New Delhi: Industry players and exporters of footwear have urged the government to immediately extend the implementation of the quality control order (QCO) by 12 months as the businesses are not yet prepared to follow the norms. According to the ‘Footwear Made from Leather and Other Materials (Quality Control) Order, 2022′, which will come into force from July 1, manufacturers have to modify their processes to comply with the new standards.
This includes establishing testing laboratories, obtaining BIS licences, and adhering to the rules for issuing the ISI mark.
Economic think tank GTRI said that these changes require time and investment, and most manufacturers may be unable to meet the timelines.
Global Trade Research Initiative (GTRI) co-founder Ajay Srivastava said there is a need for the government to provide clarity on the selling of existing stock.
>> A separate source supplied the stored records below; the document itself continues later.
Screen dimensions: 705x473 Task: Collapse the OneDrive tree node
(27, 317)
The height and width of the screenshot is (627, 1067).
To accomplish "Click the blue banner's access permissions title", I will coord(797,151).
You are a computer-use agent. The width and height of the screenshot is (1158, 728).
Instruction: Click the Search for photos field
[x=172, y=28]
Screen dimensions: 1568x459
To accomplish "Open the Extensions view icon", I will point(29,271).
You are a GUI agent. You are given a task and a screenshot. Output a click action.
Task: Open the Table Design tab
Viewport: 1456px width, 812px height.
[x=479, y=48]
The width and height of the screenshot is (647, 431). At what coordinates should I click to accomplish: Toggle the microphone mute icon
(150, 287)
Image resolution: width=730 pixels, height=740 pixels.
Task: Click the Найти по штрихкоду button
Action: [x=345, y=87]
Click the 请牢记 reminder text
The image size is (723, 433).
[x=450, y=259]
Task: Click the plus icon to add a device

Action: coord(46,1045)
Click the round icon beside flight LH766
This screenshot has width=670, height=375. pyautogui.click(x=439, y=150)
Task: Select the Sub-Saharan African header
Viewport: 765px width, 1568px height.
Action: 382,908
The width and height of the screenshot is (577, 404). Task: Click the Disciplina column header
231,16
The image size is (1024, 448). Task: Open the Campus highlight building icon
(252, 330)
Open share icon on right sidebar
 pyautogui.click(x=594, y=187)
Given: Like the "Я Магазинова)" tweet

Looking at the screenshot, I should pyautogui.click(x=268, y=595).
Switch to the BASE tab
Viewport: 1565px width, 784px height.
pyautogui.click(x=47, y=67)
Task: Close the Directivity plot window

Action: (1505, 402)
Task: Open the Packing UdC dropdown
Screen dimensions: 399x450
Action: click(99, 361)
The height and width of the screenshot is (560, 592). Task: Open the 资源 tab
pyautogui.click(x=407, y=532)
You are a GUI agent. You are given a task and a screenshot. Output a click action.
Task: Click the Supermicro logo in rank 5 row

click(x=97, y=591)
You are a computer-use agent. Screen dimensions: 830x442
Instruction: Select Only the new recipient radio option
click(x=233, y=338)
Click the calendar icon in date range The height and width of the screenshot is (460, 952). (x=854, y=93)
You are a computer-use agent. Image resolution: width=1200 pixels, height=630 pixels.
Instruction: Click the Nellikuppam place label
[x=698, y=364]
“QCO provides no guidelines on using existing stock post application of QCO. Leather is a long-lasting item; many retailers store shoes for 2-3 years. Since it will be difficult to segregate inventory, the QCO may be applied to retailers after 12-24 months,” he suggested in a report.
An industry expert too said that the government should exempt footwear above a certain price band from this quality order.
“In India, the average price of imported footwear is around USD 10 per pair. This is based on the import data of last three years. It is therefore logical to assume that CIF (cost, insurance, freight) price per pair of majority of footwear imported in India is well below USD 20 per pair. Therefore, we are seeking exemption for footwear of more than USD 40 per pair,” the expert said.
Providing this exemption will not harm the interest of local manufacturers and at the same time allow import of hig-end products, which are of high quality, he said.
GTRI further suggested seven measures for rapid growth of India’s footwear production and exports and it included evaluating the impact of QCO on small firms, focus on non-leather shoes,check on low-priced imports, and manage imports from countries having trade pacts with India.
It added that setting up of testing and certification facilities before applying for the BIS registration and certification process takes time and money as existing facilities are insufficient to cater to the current requirements.
“80 per cent of shoe-making units are cottage or tiny scale. For WTO (World Trade Organization) compatibility, QCO must apply to all units. Most will not meet the requirements and shut the shop,” it said.
Footwear in India is mainly imported from China, Vietnam, Indonesia, and Bangladesh. China is the largest supplier, with a 38.2 per cent share in India’s imports.
Imports from Vietnam rose fast, from USD 76.6 million in 2017 to USD 267.3 million in 2022.
“India imports about 25 per cent of shoes at less than USD 3 per pair. Such low-priced imports can be curbed by charging the applicable 35 per cent basic customs duty @ the minimum import price of USD 5 per pair,” it said.
The industry provides jobs to about 4.42 million people; women’s employment is predominant, with about 40 per cent share.
“A well-timed and effective QCO, investment in high quality and scale production facilities for non-leather shoes and a heart to protect small firms will take the sector to new heights,” the report said.